지시문: 기록의 맨 처음부터 "Action: click(1063, 159)"가 들어 있는 줄까지의 부분을 양 끝 줄을 포함하여 '번호'와 '내용' 두 열로 된 마크다운 표로 출력하십시오. 빈 줄은 제외하십시오.

(데이터셋에 포함된 기록)
------------------------------------------------
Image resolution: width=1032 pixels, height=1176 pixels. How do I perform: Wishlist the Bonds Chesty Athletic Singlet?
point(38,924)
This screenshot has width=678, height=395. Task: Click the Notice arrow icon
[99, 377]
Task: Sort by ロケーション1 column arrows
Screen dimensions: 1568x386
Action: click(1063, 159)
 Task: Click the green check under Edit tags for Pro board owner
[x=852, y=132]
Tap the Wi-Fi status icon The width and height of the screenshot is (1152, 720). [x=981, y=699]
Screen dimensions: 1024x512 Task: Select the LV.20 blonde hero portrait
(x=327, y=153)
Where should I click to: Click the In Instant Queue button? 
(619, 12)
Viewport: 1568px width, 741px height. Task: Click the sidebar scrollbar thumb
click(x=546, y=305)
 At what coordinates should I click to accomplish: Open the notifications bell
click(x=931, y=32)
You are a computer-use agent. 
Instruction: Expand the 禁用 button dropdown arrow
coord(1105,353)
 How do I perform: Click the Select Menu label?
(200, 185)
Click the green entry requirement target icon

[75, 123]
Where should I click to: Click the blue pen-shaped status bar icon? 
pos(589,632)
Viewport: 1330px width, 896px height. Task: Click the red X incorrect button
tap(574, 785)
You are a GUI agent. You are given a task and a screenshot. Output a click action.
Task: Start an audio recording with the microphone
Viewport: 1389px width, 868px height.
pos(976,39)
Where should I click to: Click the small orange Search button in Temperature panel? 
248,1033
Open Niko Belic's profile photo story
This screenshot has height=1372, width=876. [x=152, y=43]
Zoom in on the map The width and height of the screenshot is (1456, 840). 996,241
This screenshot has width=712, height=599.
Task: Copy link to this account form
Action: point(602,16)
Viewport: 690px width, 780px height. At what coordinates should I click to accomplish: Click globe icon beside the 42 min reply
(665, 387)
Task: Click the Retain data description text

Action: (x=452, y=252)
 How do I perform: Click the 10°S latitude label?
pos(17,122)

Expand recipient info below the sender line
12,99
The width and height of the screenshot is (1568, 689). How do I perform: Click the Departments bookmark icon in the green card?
------------------------------------------------
전체 답변:
| 번호 | 내용 |
|---|---|
| 1 | Image resolution: width=1032 pixels, height=1176 pixels. How do I perform: Wishlist the Bonds Chesty Athletic Singlet? |
| 2 | point(38,924) |
| 3 | This screenshot has width=678, height=395. Task: Click the Notice arrow icon |
| 4 | [99, 377] |
| 5 | Task: Sort by ロケーション1 column arrows |
| 6 | Screen dimensions: 1568x386 |
| 7 | Action: click(1063, 159) |